14. Dei compagni, a quanto pare, oggi ci è rimasto soltanto il nome. Nomina nuda tenemus. Un marchio sempre più deteriorato, che alcuni sono disposti a difendere a tutti i costi e che altri sono disposti ad abbandonare al suo destino, senza rimpianti. Se vogliamo difenderne il nome, dobbiamo trovare il modo di riempirlo di significato, di evitare che si riduca, come sta già succedendo, a un’etichetta vuota. Altrimenti è meglio cambiare marchio, oppure anche adottare nessun marchio, ma concentrarsi urgentemente sull’elaborazione di un modello di cameratismo etico - politico adeguato ai tempi, da coltivare e da proporre a tutti coloro che sono ancora disposti, in forma non strumentale, a coinvolgersi in politica nelle file progressiste.

::::::::::

## CONSEGNA
Trascrivi per intero, senza alcuna modifica, il blocco di testo qui sopra sul nome dei compagni.

## DATI ARCHIVIATI
::::::::::

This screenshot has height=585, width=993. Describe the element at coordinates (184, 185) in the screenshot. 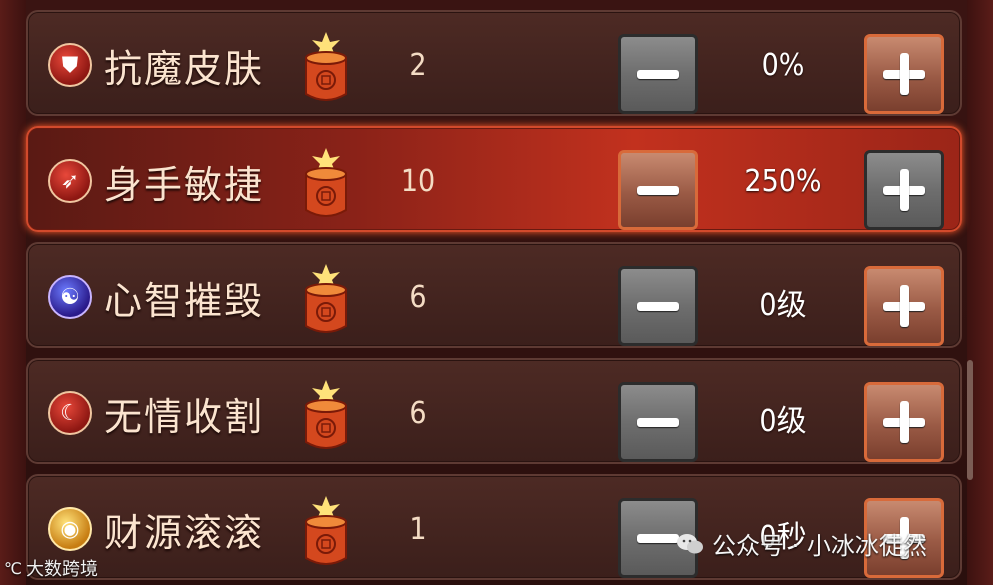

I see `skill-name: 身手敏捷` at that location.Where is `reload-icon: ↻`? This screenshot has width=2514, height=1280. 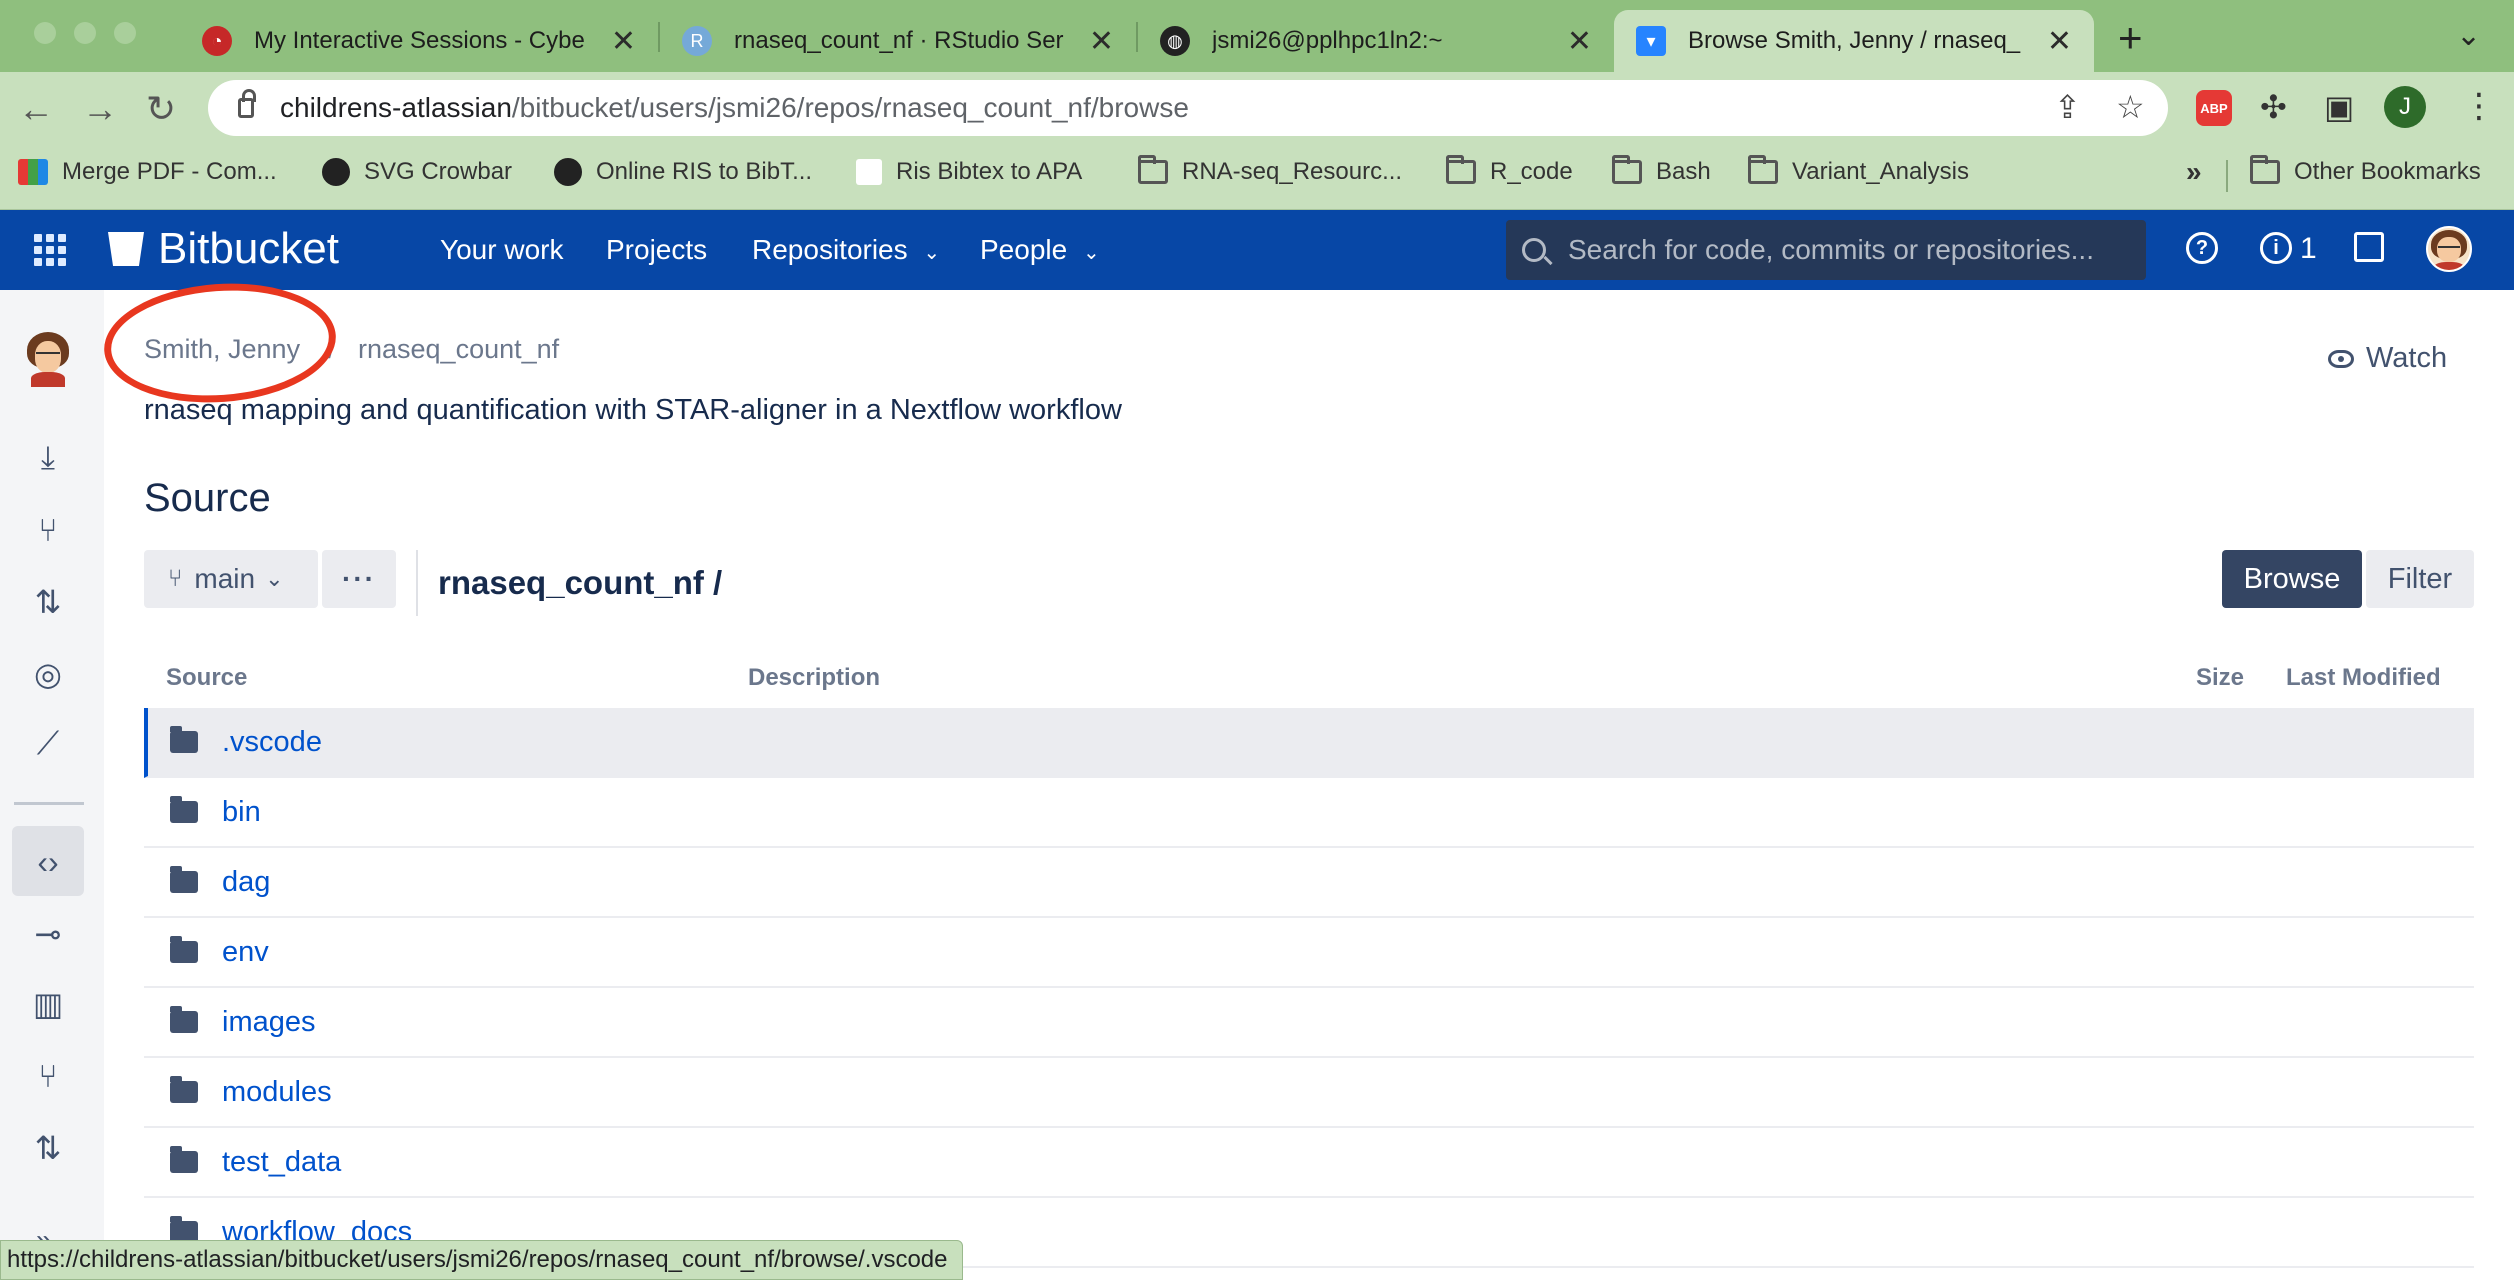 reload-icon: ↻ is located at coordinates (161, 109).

::::::::::

## RISPOSTA ALL'ESERCIZIO
14. Dei compagni, a quanto pare, oggi ci è rimasto soltanto il nome. Nomina nuda tenemus. Un marchio sempre più deteriorato, che alcuni sono disposti a difendere a tutti i costi e che altri sono disposti ad abbandonare al suo destino, senza rimpianti. Se vogliamo difenderne il nome, dobbiamo trovare il modo di riempirlo di significato, di evitare che si riduca, come sta già succedendo, a un’etichetta vuota. Altrimenti è meglio cambiare marchio, oppure anche adottare nessun marchio, ma concentrarsi urgentemente sull’elaborazione di un modello di cameratismo etico - politico adeguato ai tempi, da coltivare e da proporre a tutti coloro che sono ancora disposti, in forma non strumentale, a coinvolgersi in politica nelle file progressiste.